→ EXTRACT PROVIDED:
Text source: Joshua Project
Introduction / History
The Bangash people are one of the 30 major tribes that make up the Pashtun. The Pashtun are the largest tribal people in the world, with over 50 million members. Most Bangash live northwestern Pakistan near the city of Peshawar and the Afghan border. Smaller groups live across northern India. The Pashtun ruled Afghanistan from 1747 until 1973 and are the dominant people in that country.
Like all Pashtun, the Bangash live and die based on their honor code. One's public reputation is paramount to a Pashtun. All one's decisions should avoid shaming one's family and tribe. Such a collectivistic mentality is difficult for a person from the West to comprehend.
Many Pashtuns have left their traditional homeland of Pakistan and Afghanistan and moved to areas where they are a minority, such as northern India, the Persian Gulf and the West. Due to the poverty and unrest in their homeland, many men leave and seek employment. They send much of their earnings home to support their families. A husband and father may spend only a few weeks a year with his family.

→ DATA EXTRACTS:

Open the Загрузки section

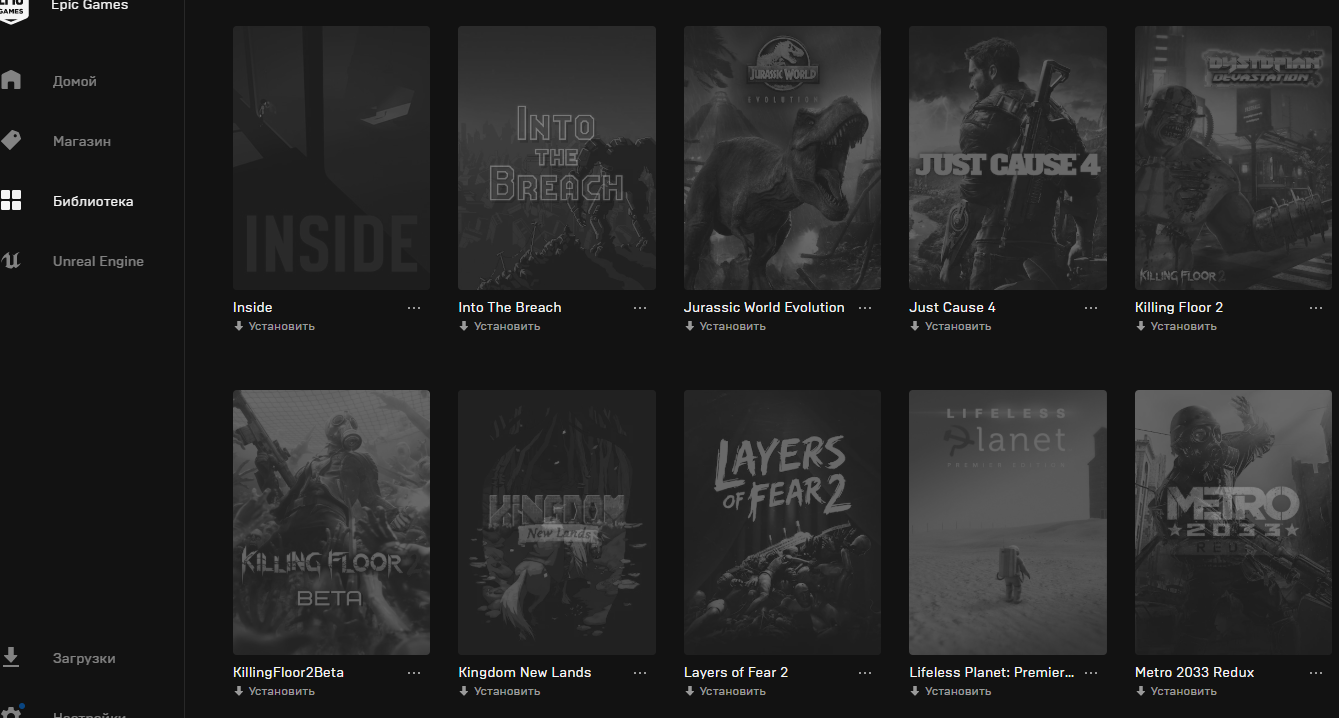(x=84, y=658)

...

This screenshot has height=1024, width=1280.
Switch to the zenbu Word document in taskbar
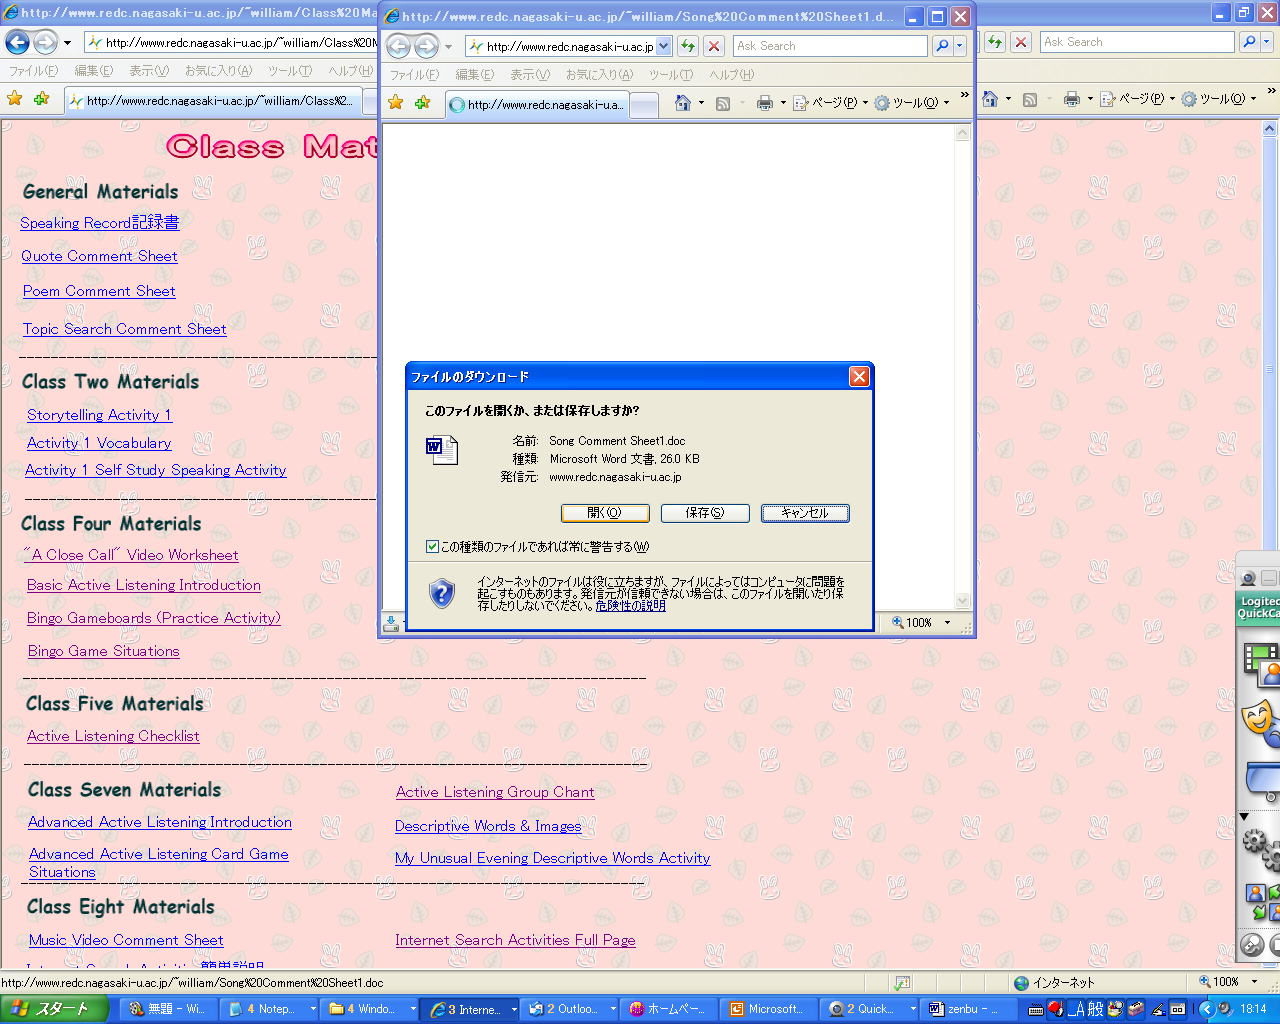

---

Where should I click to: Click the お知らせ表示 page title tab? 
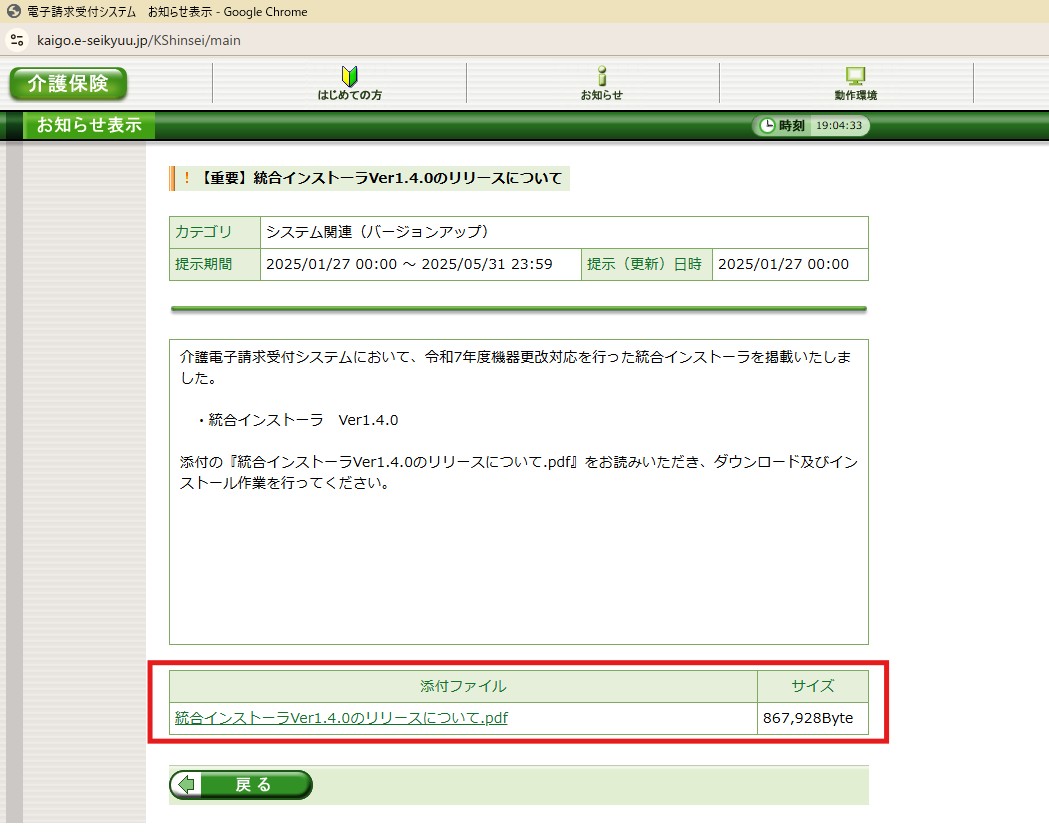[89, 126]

→ THE TASK:
Can you resume the piece on the Bangash people, picking up right after its last sentence? None of the material has any bearing on what you're asked to do here.

→ YOUR RESPONSE:
The primary language of the Bangash is Northern Pashto. Many Bangash men can speak Urdu, the national language of Pakistan. A complete Bible became available in Northern Pashto in 2019. The Bangash are primarily an oral culture with only a minority of people being able to read and write. There are few, if any, Bangash followers of Christ.
What are their lives like?
The traditional occupations of the Bangash involve agriculture and animal husbandry. They grow barley, wheat and millet along with seasonal fruit and vegetables. They raise goats, sheep and cattle for their hides, meat and milk products. Bangash trade surplus grain and animals for things they cannot make themselves such as cell phones, radios, appliances and weapons. Many Bangash now live in urban areas where they work as drivers, security guards and in the construction and retail businesses.
Men and women have clearly defined roles in Bangash society. Men work, fight and provide for their families. Women work in the home and take care of her children. A woman must submit to her father, husband and brothers. In cities, women are becoming more educated and working outside the home.
All Pashtun men must be a warrior. Any affront to one's family or tribe must be avenged. As a result, blood feuds sometimes last for decades.
What are their beliefs?
The Bangash are evenly divided between Sunnis and Shias, the two main branches of Islam. These two Muslim groups have been fighting each other since the time of Mohammad's death. Both groups of Islam believe that by obeying the Five Pillars of Islam that one will obtain paradise when one dies. Most Bangash also practice folk Islam with a belief in evil spirits and a reverence for Muslim saints and their ancestors.
What are their needs?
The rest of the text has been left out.